◆ **WHAT IS NEEDED**: The pictures stay out; all of the data is to be printed exactly.

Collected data

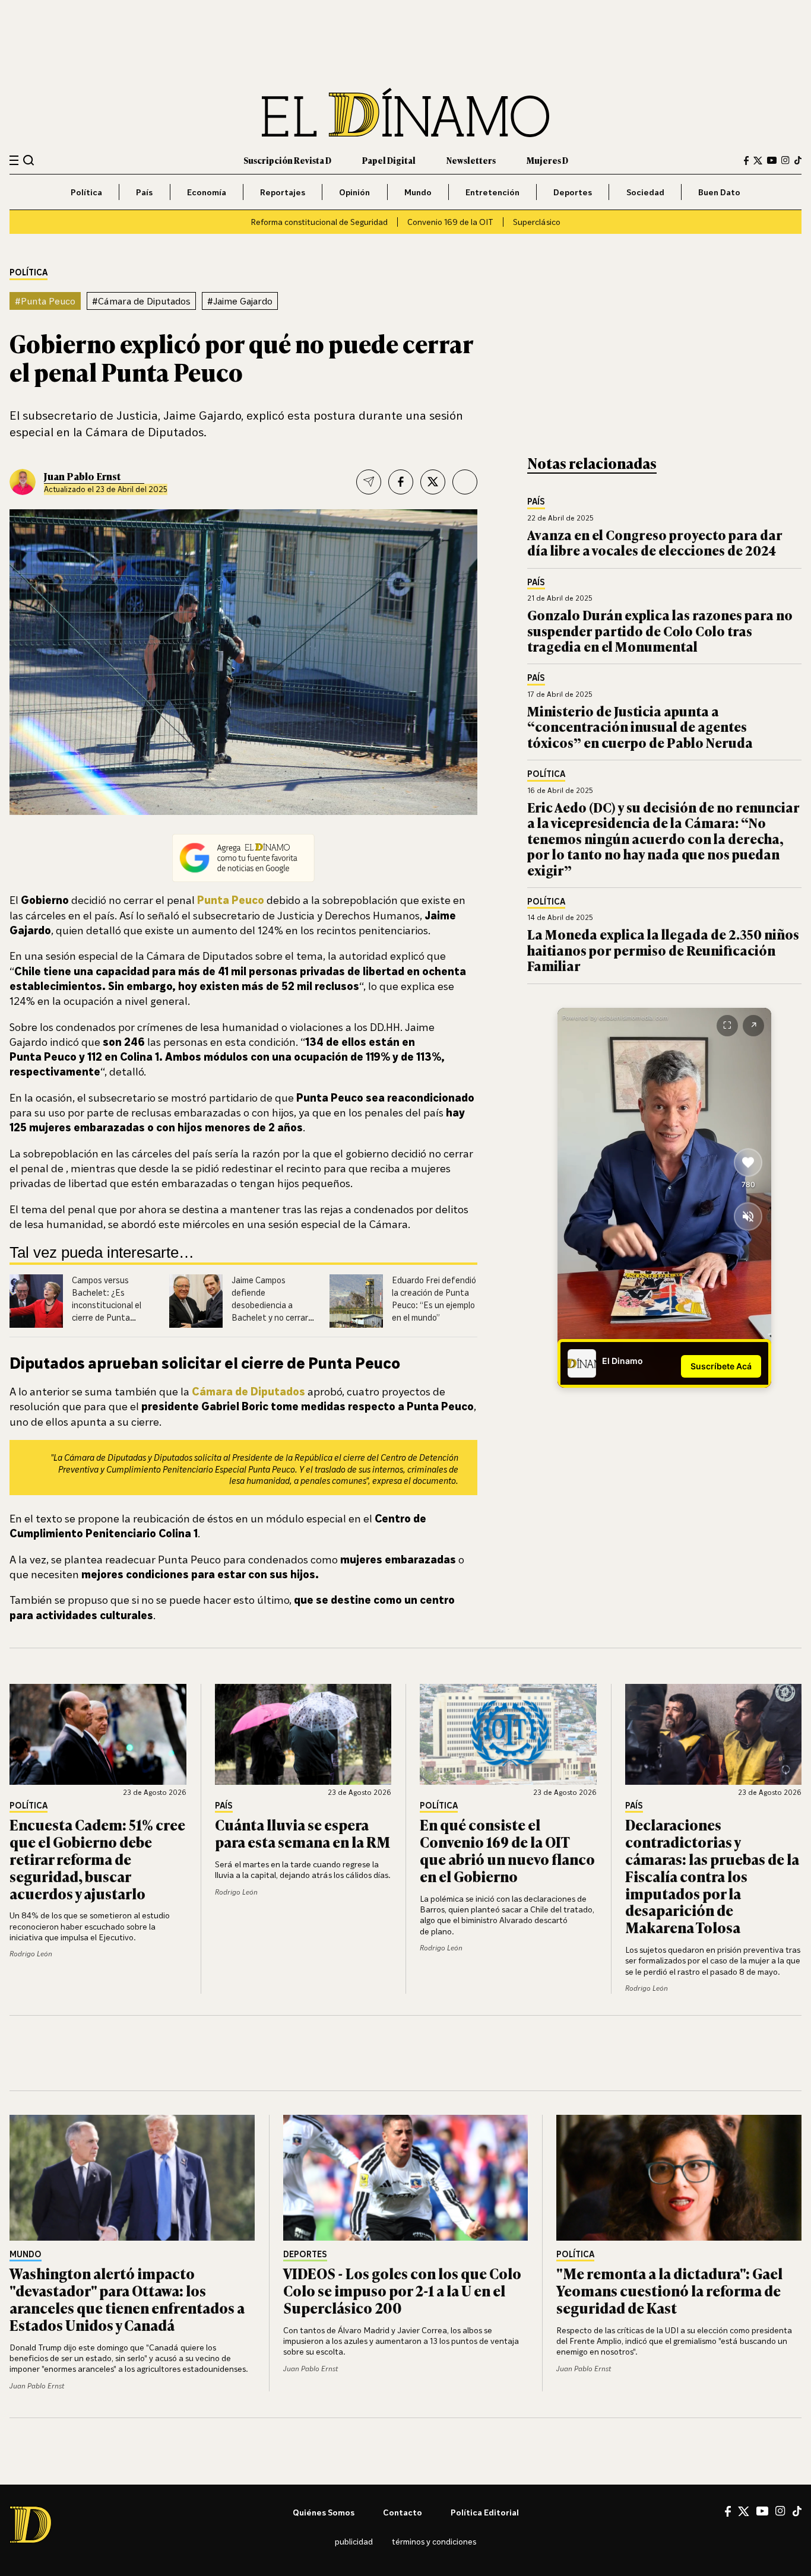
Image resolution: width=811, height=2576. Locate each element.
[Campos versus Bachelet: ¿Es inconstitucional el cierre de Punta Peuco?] (36, 1301)
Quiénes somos (323, 2512)
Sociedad (645, 192)
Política (86, 192)
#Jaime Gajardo (240, 301)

◆ **WRITTEN SOLUTION**:
Image resolution: width=811, height=2576. Locate each element.
[Campos versus Bachelet: ¿Es inconstitucional el cierre de Punta Peuco?] (36, 1301)
Quiénes somos (323, 2512)
Sociedad (645, 192)
Política (86, 192)
#Jaime Gajardo (240, 301)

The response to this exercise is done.